• WRITTEN PROBLEM: Copy the lines word for word, beginning at the line that contains "Given: Split the terminal panel" and continuing through the end of the entries.

=-=-=

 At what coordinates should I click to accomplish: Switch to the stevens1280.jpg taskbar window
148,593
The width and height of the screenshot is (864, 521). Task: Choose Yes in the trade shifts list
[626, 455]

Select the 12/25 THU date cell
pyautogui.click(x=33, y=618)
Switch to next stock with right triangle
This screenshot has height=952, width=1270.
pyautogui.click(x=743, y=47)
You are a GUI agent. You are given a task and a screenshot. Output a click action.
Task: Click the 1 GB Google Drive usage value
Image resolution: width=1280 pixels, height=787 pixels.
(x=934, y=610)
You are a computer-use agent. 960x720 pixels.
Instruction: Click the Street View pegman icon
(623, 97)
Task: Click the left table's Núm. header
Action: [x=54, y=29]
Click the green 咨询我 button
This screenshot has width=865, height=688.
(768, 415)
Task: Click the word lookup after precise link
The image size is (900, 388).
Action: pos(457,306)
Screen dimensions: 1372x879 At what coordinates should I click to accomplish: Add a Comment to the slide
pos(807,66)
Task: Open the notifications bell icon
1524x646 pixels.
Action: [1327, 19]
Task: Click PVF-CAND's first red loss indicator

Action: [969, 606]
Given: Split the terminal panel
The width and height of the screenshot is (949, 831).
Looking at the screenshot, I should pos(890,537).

=-=-=

• EXPECTED ANSWER:
Given: Split the terminal panel
The width and height of the screenshot is (949, 831).
Looking at the screenshot, I should pos(890,537).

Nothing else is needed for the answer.